When the Uuf6429/block_string rule is enabled with a formatter object (e.g. CliPipeFormatter) in its configuration, php-cs-fixer's signature check fails on every subsequent run, so the cache file is rewritten but never produces a hit. Removing the rule restores normal cache behaviour.

Environment

  • uuf6429/php-cs-fixer-blockstring: 1.0.5
  • friendsofphp/php-cs-fixer: 3.95.1
  • PHP: 8.5.4
  • OS: Linux (Docker)

Reproduction

.php-cs-fixer.dist.php (minimised):

use PhpCsFixer\Config;
use PhpCsFixer\Finder;
use uuf6429\PhpCsFixerBlockstring\Fixer\BlockStringFixer;
use uuf6429\PhpCsFixerBlockstring\Formatter\CliPipeFormatter;
use uuf6429\PhpCsFixerBlockstring\InterpolationCodec\GeneratedTokenCodec;

return new Config()
    ->registerCustomFixers([new BlockStringFixer()])
    ->setCacheFile(__DIR__ . '/var/cache/php-cs-fixer/.php-cs-fixer.cache')
    ->setFinder(new Finder()->in([__DIR__]))
    ->setRiskyAllowed(true)
    ->setRules([
        'Uuf6429/block_string' => [
            'formatters' => [
                'SQL' => new CliPipeFormatter(
                    ['cmd' => ['sqlfluff', '--version']],
                    ['cmd' => ['sqlfluff', 'fix', '-']],
                    new GeneratedTokenCodec(),
                    true,
                ),
            ],
        ],
    ]);

Steps:

  1. vendor/bin/php-cs-fixer fix — runs against the whole tree, writes cache file.
  2. vendor/bin/php-cs-fixer fix — should re-use the cache and skip unchanged files.

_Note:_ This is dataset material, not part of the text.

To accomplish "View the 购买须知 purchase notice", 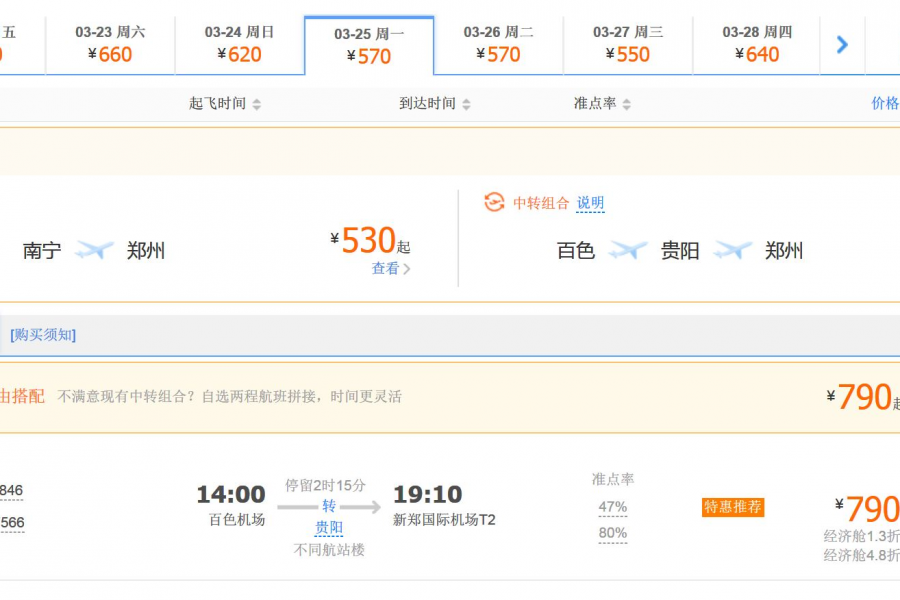I will 40,335.
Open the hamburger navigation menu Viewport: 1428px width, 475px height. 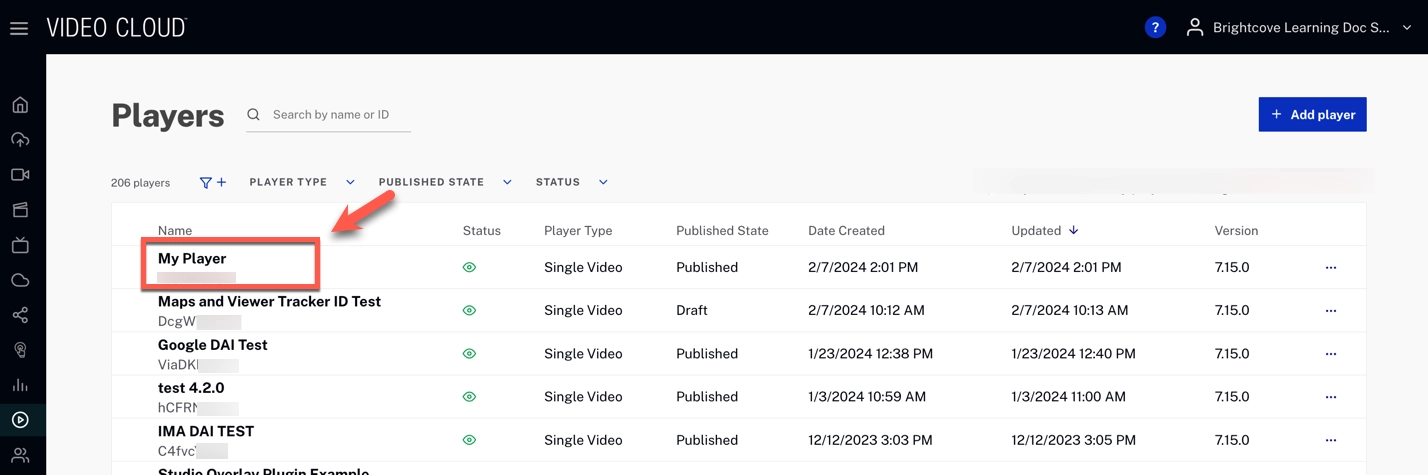[x=19, y=28]
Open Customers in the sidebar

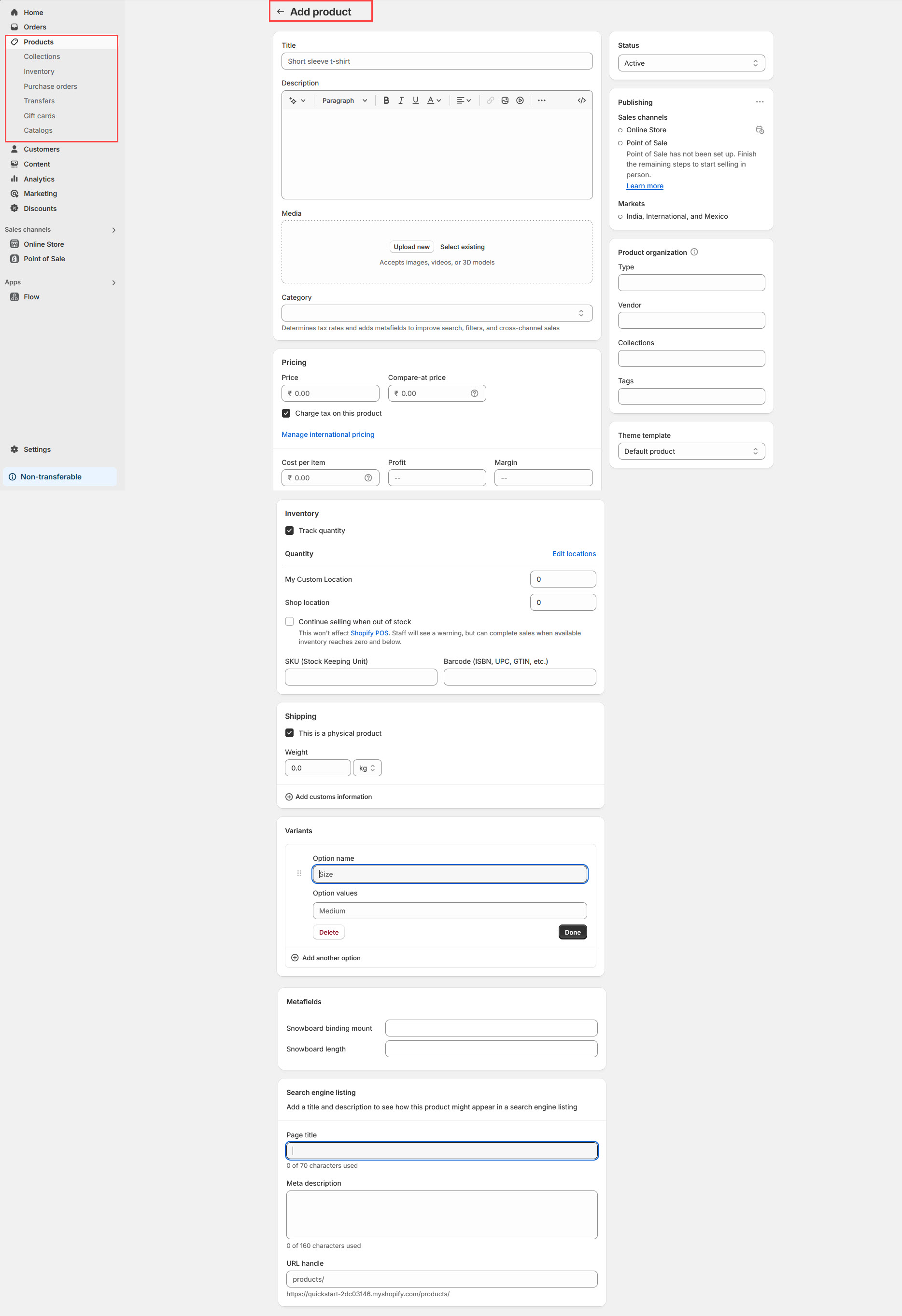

Expected: second run skips files (cache hit).
Actual: second run re-processes every file. Cache file is rewritten but never consulted.

Root cause

php-cs-fixer stores the cache as JSON (FileHandlerjson_encode($signature)), and compares the stored signature to the freshly computed one via Signature::equals(), which does an == on the rules array.

The Uuf6429/block_string rule's value contains object instances (CliPipeFormatter, GeneratedTokenCodec, deprecated bool that the constructor replaces with new DefaultNormalizer(...)). When the signature is JSON-encoded:

  • These instances don't implement JsonSerializable and don't define __serialize / jsonSerialize.
  • json_encode therefore emits {} (or the public-property projection), and json_decode returns it as a plain stdClass / array.
  • After deserialization, the rule's value is no longer the original object graph, so the == comparison against the freshly constructed CliPipeFormatter always fails.

In our cache file, the Uuf6429/block_string entry is dropped entirely — cache.json lists 144 rules but the block_string key is absent. Either way, the stored signature can never equal the runtime one.

Quick proof (after a run):

$ jq '.rules | keys | map(select(test("block_string|Uuf6429"; "i")))' var/cache/php-cs-fixer/.php-cs-fixer.cache
[]

The rule is configured, runs against every file, yet leaves no trace in the persisted signature.

Impact

  • Every CI / pre-commit run pays the full php-cs-fixer cost, even on a clean tree.
  • Disabling the rule (or stripping its formatters config) restores cache hits.

Suggested fix

The formatters embedded in the rule configuration need to participate in the signature in a way that survives json_encodejson_decode==. A few options:

  1. Implement JsonSerializable on AbstractStringFormatter / CliPipeFormatter / GeneratedTokenCodec, emitting a deterministic associative array (e.g. ['class' => static::class, 'version' => $this->version, 'formatter' => $this->formatter]). Provide a matching restoration path, or document that the rule's signature contribution is a scalar fingerprint rather than the object itself.
  2. Have BlockStringFixer expose a custom configurationDescription / signature hook that reduces the formatter graph to a stable scalar (e.g. sha1 of a normalized array) before the signature is computed.
  3. Document the limitation and refuse to register objects in the rule configuration; require users to pass an identifier/factory key that the fixer resolves internally.

Option (1) seems the smallest change and keeps the user-facing API unchanged.